A constellation of worlds

I’m reposting this from Facebook, largely so that there’s at least something positive at the beginning phase of this blog! This was the post that brought a couple of my friends to suggest I should blog in the first place, and I hope you enjoy it too. I’ve added a couple of minor edits, but nothing more.

Every once in a while, you get to perceive your world in a different light. One of the rare moments of pleasure I’ve felt lately was about two weeks ago, when the moon was full and I was walking home from the nearby train station. Where I live is generally westwards from the station, and because it’s winter, the stars are out at this time of year when I’m walking home, usually just after 6pm. It’s a time when there are not many other people walking on the roads, and I can experience the world in a clean and uninterrupted way. As a short journey between one place and the next, it’s a liminal zone of sorts for me, where I tend not to be too focused on any one thing, and so my attention tends to wander as it will during those times, without turning inwards and sneaking into the undesirable thought patterns that characterise much of the rest of my conscious day.

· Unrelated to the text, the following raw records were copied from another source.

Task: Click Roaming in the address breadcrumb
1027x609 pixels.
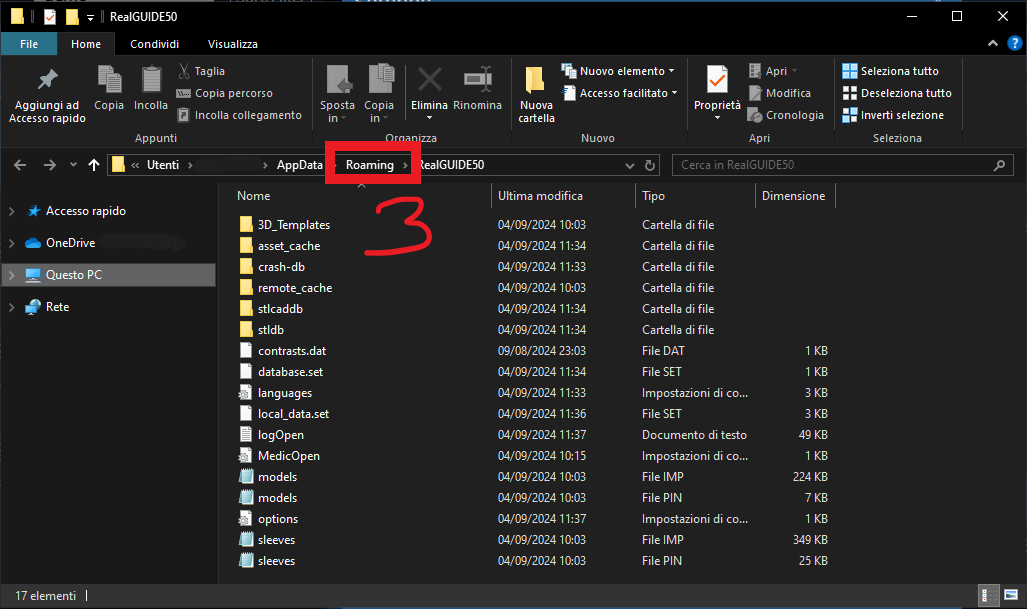Action: pos(370,165)
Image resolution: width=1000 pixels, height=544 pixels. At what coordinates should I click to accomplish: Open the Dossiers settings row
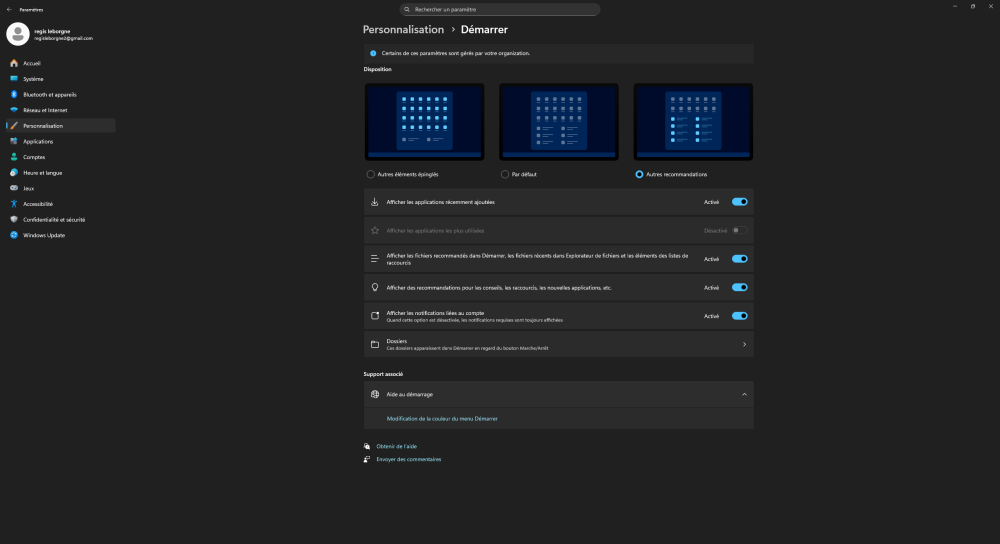[x=558, y=344]
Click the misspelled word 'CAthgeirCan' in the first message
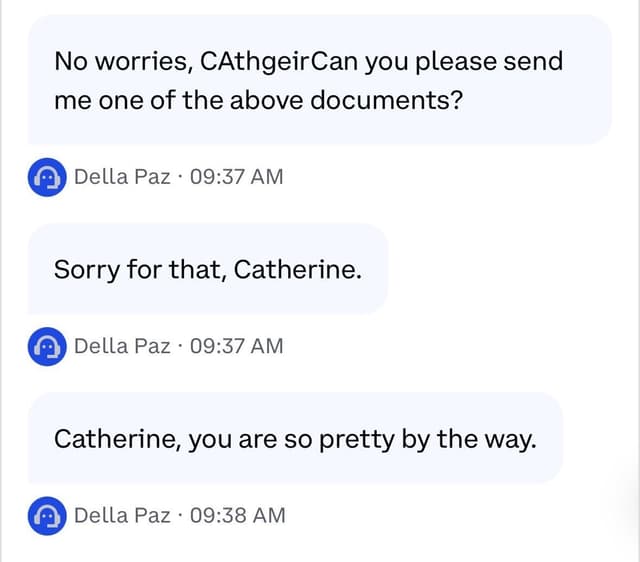This screenshot has width=640, height=562. 279,62
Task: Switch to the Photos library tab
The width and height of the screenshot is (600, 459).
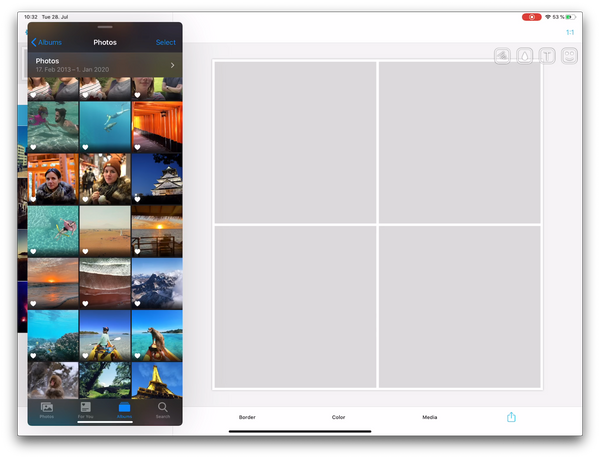Action: pyautogui.click(x=46, y=409)
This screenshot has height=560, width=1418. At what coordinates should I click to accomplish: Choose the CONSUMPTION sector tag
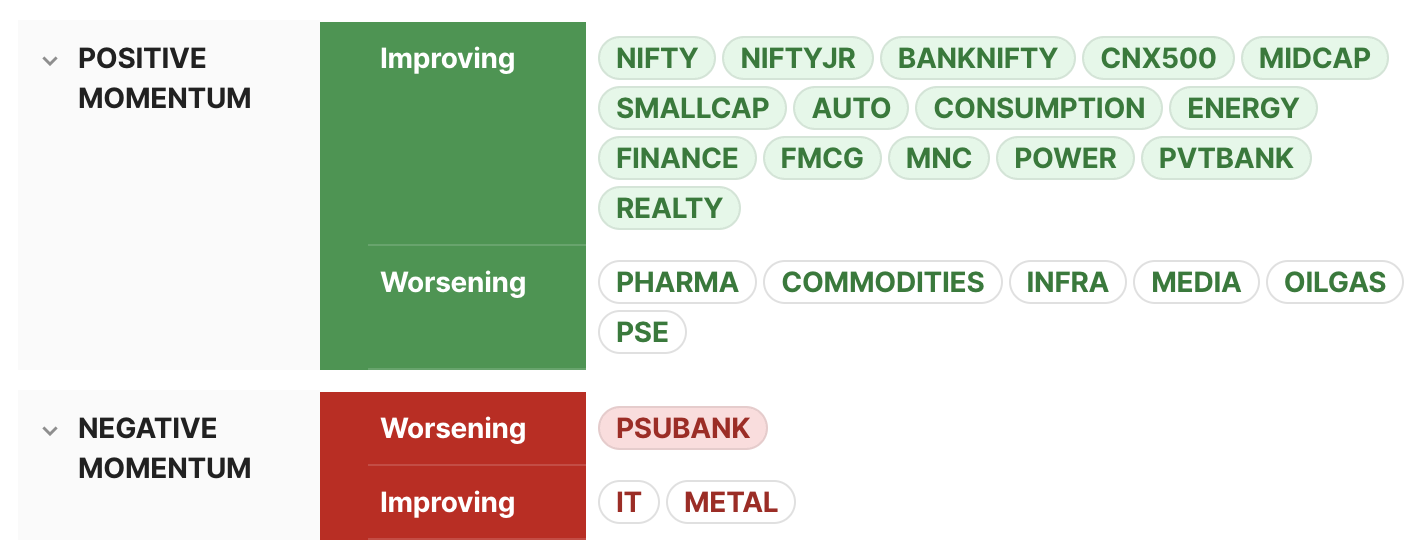[x=1039, y=108]
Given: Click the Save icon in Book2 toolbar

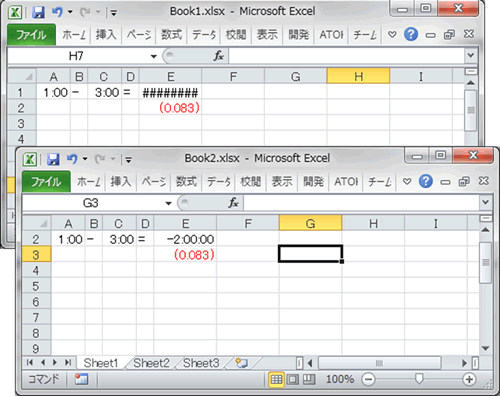Looking at the screenshot, I should pos(53,159).
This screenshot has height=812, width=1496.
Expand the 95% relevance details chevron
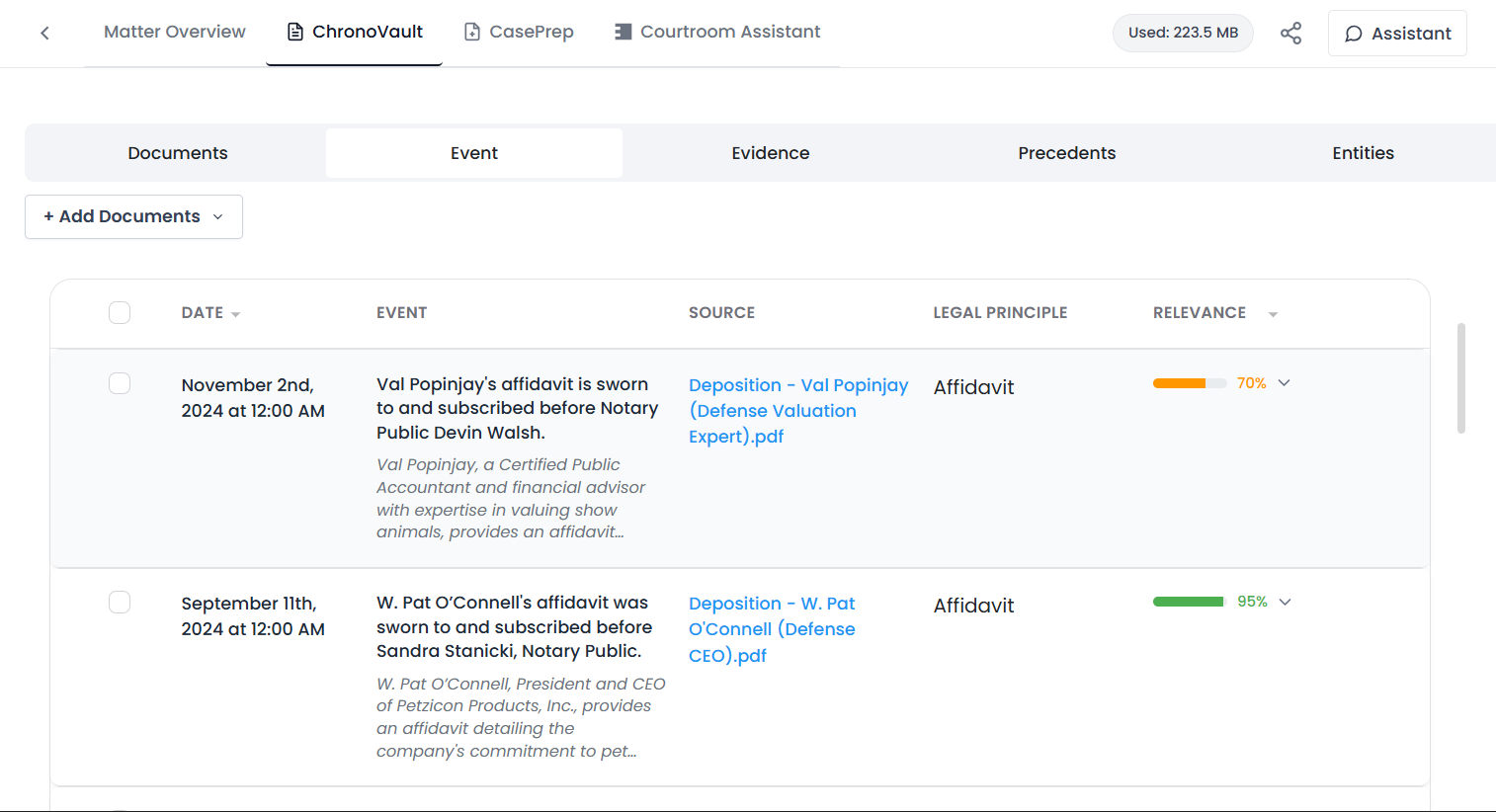[x=1285, y=601]
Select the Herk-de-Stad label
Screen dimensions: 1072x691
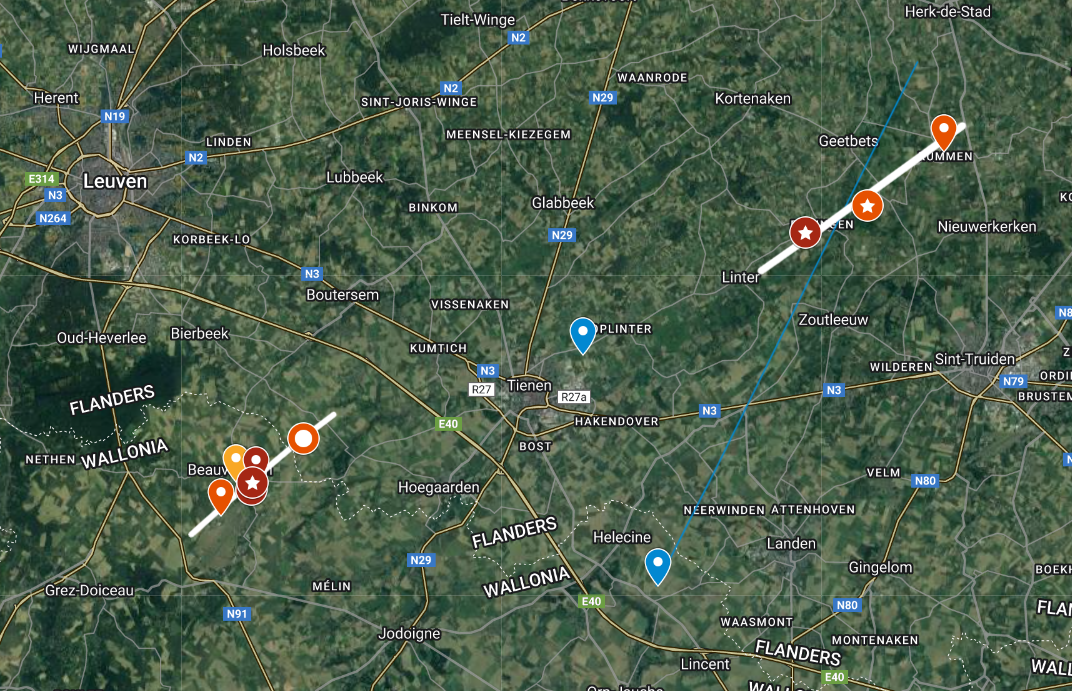pos(948,12)
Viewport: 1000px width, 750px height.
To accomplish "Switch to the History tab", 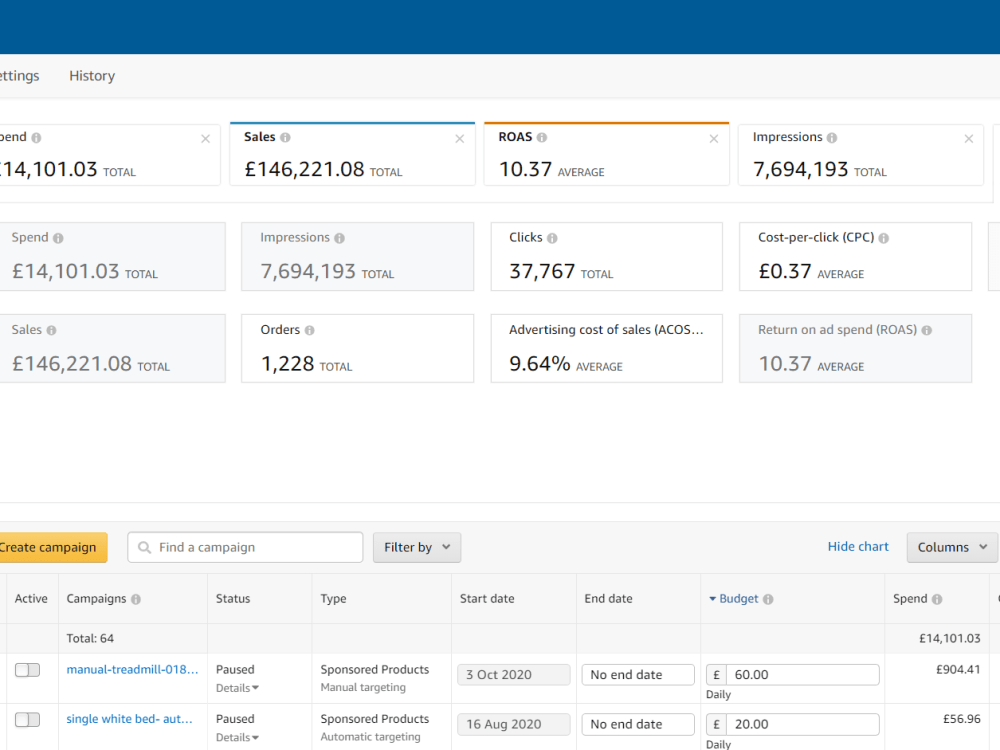I will tap(92, 76).
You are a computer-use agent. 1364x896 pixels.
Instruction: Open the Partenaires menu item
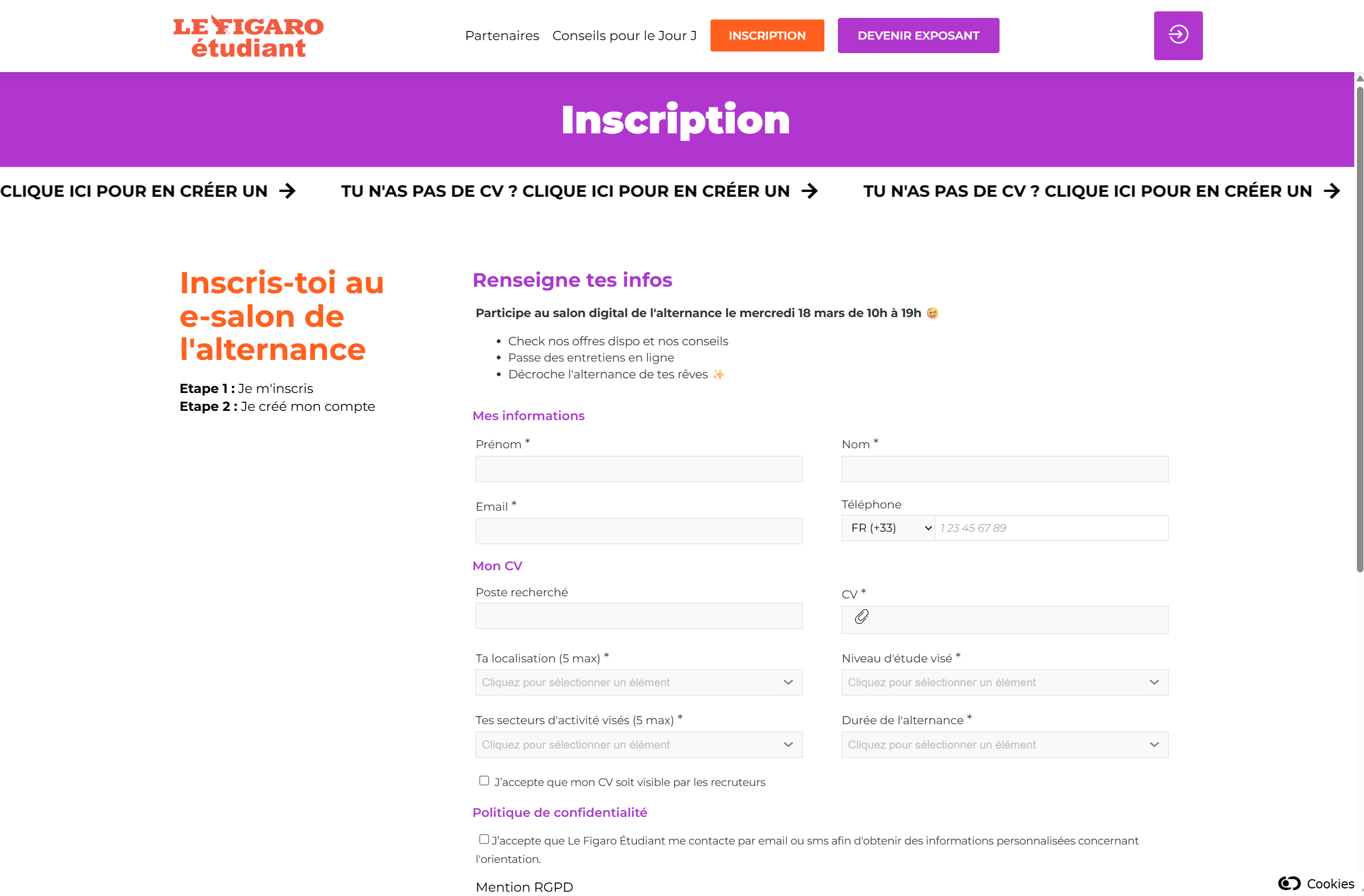(502, 36)
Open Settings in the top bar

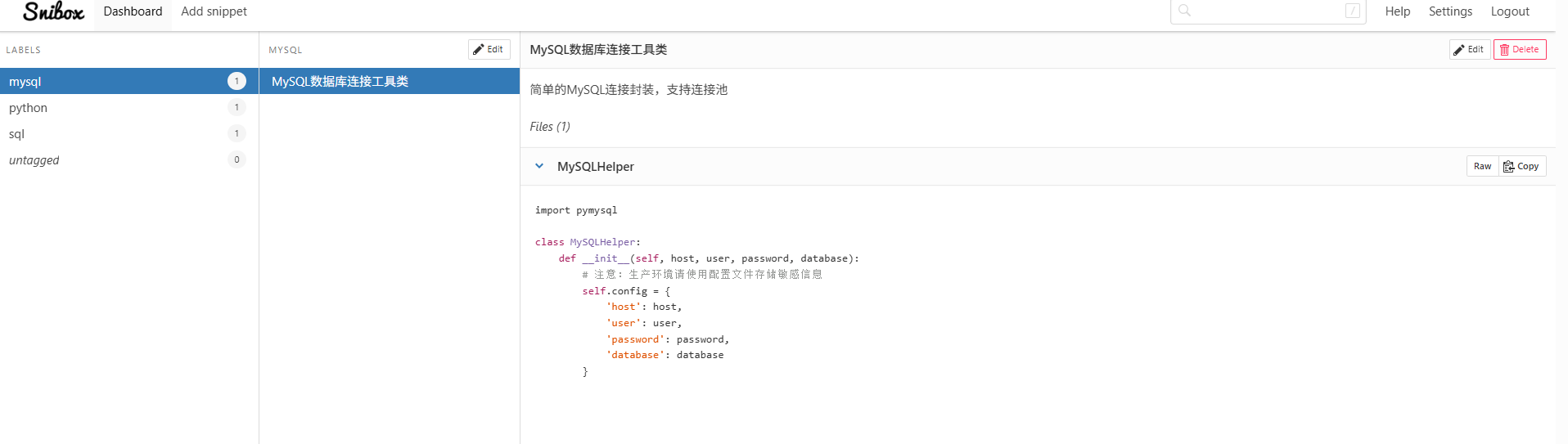coord(1450,11)
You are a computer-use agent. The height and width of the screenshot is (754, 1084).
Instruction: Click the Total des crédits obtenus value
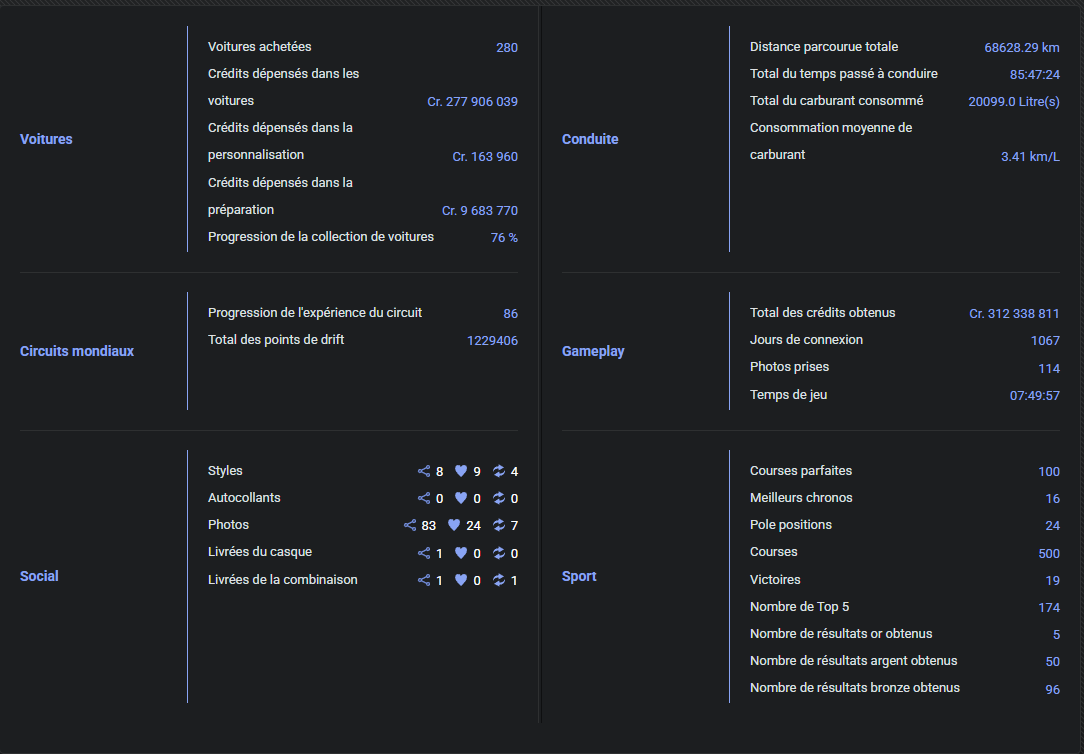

What struck me on this particular night was that, as I was gazing into the evening sky, all five of the eye-visible planets, as well as the full moon, were above the horizon and stunning in their luminosity. Venus, Jupiter, and Mercury were low in the west, an elongated golden triad pointing downwards to the point where the sun had disappeared not long before; Mars and Saturn stood brightly alongside Antares, carnelian and topaz adorning the heart of Scorpius as it straddled the zenith. Suddenly it struck me out of the blue (well, out of the black, really) that if I were to describe this sky to someone else, nothing more than a slight shift of phrasing, and therefore perspective, could transform that night from a standard Earth night sky into the kind of fantastic and spectacular sky that one reads about in the introductory chapters of science fiction novels. As I realised that I was being bathed in the reflected light of a half-dozen different worlds, it gave me a feeling simultaneously of being unimaginably small – tiny, insignificant, and unimportant within the scope of the universe’s vastness – and of being an integral part, despite my infinitesimality, of that same incomprehensibly gigantic cosmos: a sensation of belonging to something, of comprising a part of that vastness, in a way that allowed me to partake of it and feel a fleeting but genuine importance as a component in the grand scheme of existence.

The thought is much easier to hold onto than is the feeling, of course. But it brought me pleasure, and a feeling of relevance, if only for a moment.